Start of SUPPLIED DATA

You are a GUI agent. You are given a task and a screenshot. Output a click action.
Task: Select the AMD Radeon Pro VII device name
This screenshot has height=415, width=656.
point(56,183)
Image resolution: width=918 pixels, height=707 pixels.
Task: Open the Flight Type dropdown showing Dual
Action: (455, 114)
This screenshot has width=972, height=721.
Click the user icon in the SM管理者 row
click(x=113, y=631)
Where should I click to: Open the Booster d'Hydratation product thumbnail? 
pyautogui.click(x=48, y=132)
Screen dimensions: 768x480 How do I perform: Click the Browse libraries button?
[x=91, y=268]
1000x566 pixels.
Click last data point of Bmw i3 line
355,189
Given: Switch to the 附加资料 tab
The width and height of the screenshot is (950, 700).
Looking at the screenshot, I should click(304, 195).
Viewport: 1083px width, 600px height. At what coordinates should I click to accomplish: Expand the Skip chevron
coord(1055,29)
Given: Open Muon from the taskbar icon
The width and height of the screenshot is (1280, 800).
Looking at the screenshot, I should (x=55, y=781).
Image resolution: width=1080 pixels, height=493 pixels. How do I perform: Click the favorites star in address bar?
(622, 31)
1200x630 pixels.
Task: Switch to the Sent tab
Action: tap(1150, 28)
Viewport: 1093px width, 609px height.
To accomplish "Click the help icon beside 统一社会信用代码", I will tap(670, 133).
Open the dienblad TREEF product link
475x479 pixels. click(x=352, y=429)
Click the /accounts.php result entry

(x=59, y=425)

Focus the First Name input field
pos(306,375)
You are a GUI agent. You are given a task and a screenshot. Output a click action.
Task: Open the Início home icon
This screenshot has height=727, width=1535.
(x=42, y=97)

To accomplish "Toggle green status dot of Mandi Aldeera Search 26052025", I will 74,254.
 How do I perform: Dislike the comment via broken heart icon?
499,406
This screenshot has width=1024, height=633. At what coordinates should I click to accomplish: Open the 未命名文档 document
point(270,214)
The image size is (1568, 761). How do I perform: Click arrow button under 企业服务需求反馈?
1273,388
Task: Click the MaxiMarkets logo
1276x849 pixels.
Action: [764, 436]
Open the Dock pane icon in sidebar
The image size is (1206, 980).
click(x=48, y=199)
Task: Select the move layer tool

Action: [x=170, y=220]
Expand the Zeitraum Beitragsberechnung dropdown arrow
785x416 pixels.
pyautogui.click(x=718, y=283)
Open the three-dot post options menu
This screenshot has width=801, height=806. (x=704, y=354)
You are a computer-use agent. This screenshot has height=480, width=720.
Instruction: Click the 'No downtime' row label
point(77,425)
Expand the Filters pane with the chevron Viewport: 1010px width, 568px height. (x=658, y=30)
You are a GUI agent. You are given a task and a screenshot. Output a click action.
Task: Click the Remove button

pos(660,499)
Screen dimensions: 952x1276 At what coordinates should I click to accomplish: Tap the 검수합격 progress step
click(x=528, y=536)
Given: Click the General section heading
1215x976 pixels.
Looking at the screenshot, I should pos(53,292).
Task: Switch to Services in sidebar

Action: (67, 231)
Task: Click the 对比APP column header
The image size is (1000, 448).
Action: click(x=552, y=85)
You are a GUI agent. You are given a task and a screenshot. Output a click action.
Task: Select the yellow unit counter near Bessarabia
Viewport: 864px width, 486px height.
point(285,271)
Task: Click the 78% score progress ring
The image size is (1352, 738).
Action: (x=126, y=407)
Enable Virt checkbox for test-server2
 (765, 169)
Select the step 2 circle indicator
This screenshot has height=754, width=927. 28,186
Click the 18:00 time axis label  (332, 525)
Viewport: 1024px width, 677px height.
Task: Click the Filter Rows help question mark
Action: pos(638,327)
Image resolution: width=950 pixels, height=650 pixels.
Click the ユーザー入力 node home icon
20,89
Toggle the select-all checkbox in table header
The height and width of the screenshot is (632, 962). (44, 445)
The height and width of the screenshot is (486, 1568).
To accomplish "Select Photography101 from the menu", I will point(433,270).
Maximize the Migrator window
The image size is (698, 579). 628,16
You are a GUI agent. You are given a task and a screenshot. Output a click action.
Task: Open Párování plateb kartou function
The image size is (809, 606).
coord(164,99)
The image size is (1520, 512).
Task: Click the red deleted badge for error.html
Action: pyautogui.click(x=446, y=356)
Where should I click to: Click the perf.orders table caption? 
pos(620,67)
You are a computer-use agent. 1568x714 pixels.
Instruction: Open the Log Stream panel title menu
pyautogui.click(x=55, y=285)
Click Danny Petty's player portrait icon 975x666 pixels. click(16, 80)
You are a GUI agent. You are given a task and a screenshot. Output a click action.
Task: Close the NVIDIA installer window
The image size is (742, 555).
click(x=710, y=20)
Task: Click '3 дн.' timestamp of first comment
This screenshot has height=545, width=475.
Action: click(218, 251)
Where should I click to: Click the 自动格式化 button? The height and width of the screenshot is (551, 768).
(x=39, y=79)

End of SUPPLIED DATA

How many lines above contain the word "computer"? Answer with the number alone.

__WRITTEN SOLUTION__:
2